6. The Government of Republika Srpska offers its condolences with pain to the relatives of the victims of Srebrenica, with sincere sorrow and apology for the tragedy which befell them.
7. The Government of Republika Srpska intends to take decisive steps in order to bring to justice all people who have committed war crimes. No crime, no matter who committed it, can remain unpunished.
8. The Report with its appendices represents a good basis for action by the responsible agencies (especially agencies of prosecution and judicial organs at all levels of government) for further investigation, documentation and prosecution of crimes.
9. The responsible agencies of the Government of Republika Srpska will continue their activity in the further gathering of evidence which will help in the full revelation of the fate of missing persons.
10. The Government of Republika Srpska requests that exhumation and identification of missing persons be carried out as soon as possible, because without that it is not possible to complete this process.
11. The methodology and manner of work of the Commission should serve as a model for further investigation of crimes committed on this territory, without regard to who committed them, when or where.
12. A complete understanding of the events in and around Srebrenica is only possible after a full accounting of the historical context.
13. The Government of Republika Srpska considers that the work of the Commission and its result will contribute to the building of a climate of confidence in Bosnia and Hercegovina and in the greater region.
14. The Government of Republika Srpska expresses its respect for the work of the Chamber for Human Rights and its successor, with a sincere intent to carry out the requirements of humanitarian law, and with the recommendation that the results of this Report be accepted.
15. The Government of Republika Srpska offers its sincere recognition to the members of the Commission for their courage, decisiveness, their conscientious and human relations which they have shown in their work.

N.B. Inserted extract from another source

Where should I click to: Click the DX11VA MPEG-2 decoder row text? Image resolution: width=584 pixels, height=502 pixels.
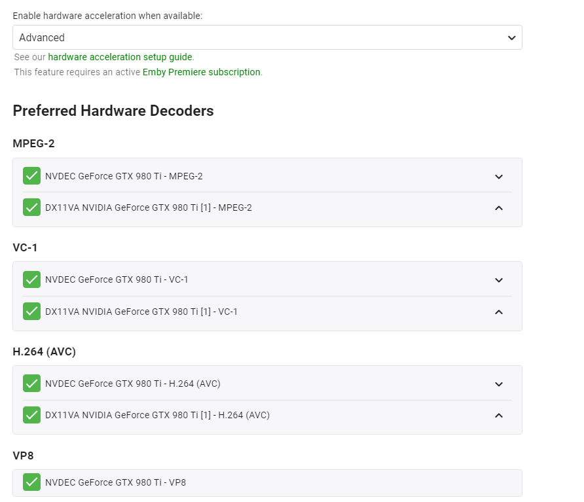149,207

Kofi Annan called the apology a "courageous act," but I am inclined to agree with the lucid Tobias K. Vogel, who wrote, "It is a strange moral universe in which admitting a crime that everyone else knows you committed - and admitting it nine years later and under massive pressure, and without any attempt to actually punish anyone for it - is considered a 'courageous act,' but I guess for UN standards it is."

Diaries from DailyKos

Although I have followed a number of good blogs mostly for entertaining news items, particularly Arts and Letters Daily for interesting thoughts of the day, Jim Romenesko's Obscure Store for unusual news items to annoy my friends with, and Bifurcated Rivets for news of the provocative and strange, my introduction to participatory blogging came from following in and contributing to Marko Moulitsas's popular Daily Kos during the crushingly disappointing 2004 US presidential election campaign.

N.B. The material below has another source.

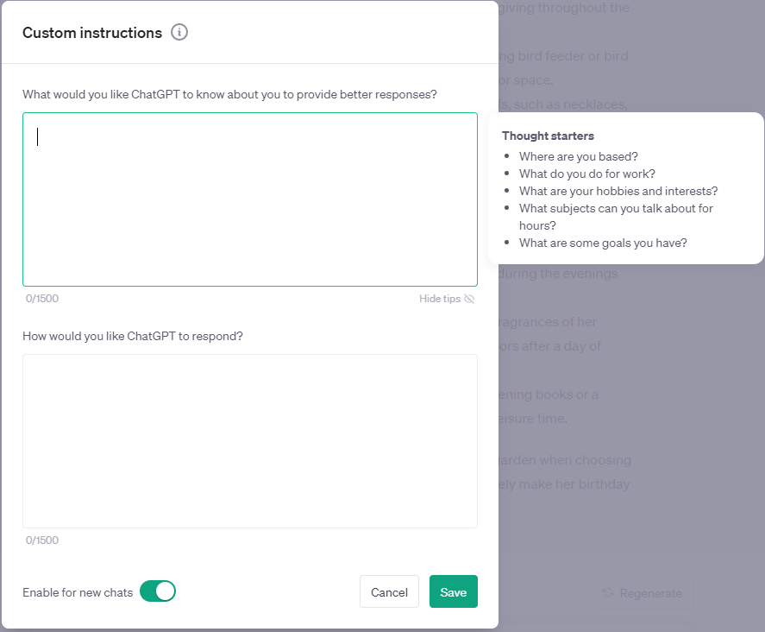
Task: Click the 'How would you like ChatGPT to respond' box
Action: coord(250,440)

Kos suggests that people who feel as though they have something to post more than twice a day ought to start their own blogs, so I am giving it a try. In any case, I doubt that I will stop contributing to Daily Kos just because I have started this. But just in case anybody cares to see the diaries that I posted there in 2004, they are archived at this site.

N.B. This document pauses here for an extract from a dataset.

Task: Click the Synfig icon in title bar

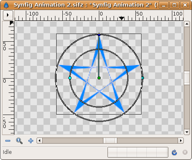Action: click(6, 5)

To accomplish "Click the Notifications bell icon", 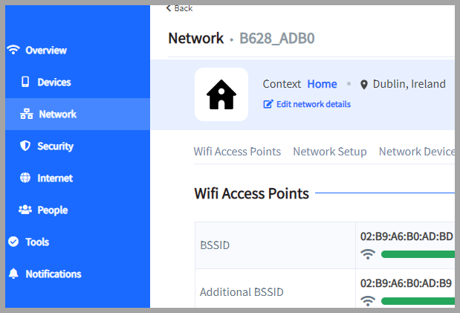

November 2004: First pitch

This is the first post on my first blog, and it is anybody's guess how long the energy to maintain this endeavor will be sustained, or whether there will be anything much of interest here to anybody beyond my closest personal circle. What I hope to do here is to maintain a journal, to be updated at least intermittently, on the themes that interest me most. The initial list is not exhaustive, and the items are not in order of priority, but the main themes here ought to be:

--politics and culture in the Balkans
--politics and culture in the United States
--good music and good cooking
--the loves and travels of the Gordy - Ćurčić family
--the joys of academic life

And, of course, whatever else comes to mind.